Data supplied —
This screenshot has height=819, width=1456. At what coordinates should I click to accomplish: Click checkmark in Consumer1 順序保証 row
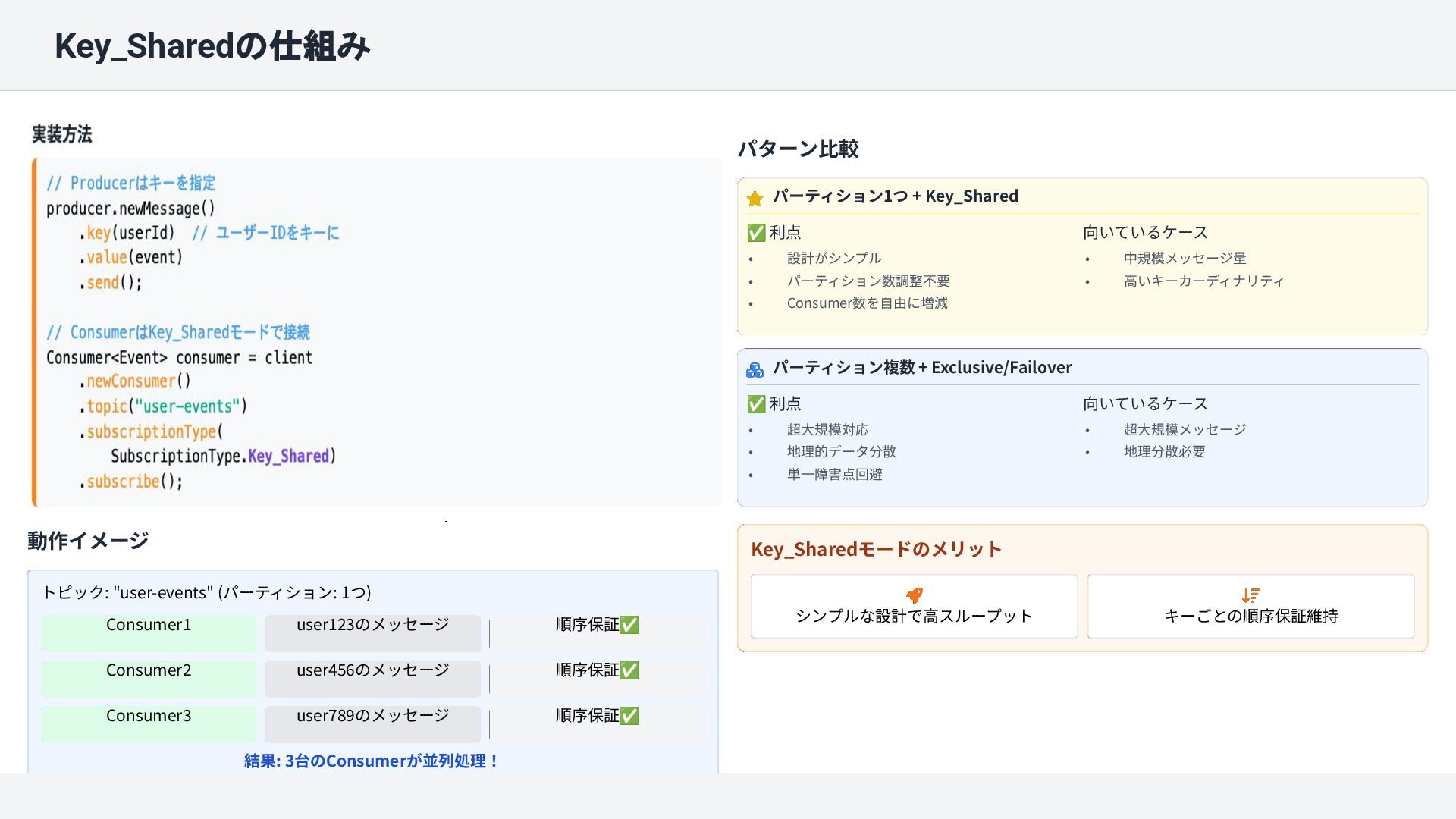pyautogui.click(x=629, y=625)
* * *
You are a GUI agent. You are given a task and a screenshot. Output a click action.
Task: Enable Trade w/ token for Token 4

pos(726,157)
* * *
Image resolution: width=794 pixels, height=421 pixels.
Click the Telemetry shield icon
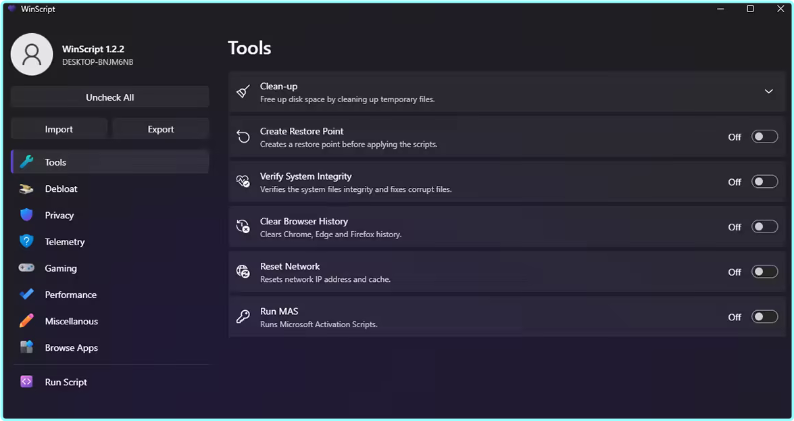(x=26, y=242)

Instructions for the task — Which lines in the entries above contain the string "screenshot"? List each of them in full.

Written solution —
This screenshot has height=819, width=1456. At what coordinates should I click to accomplish: Click checkmark in Consumer1 順序保証 row
You are a GUI agent. You are given a task and a screenshot. Output a click action.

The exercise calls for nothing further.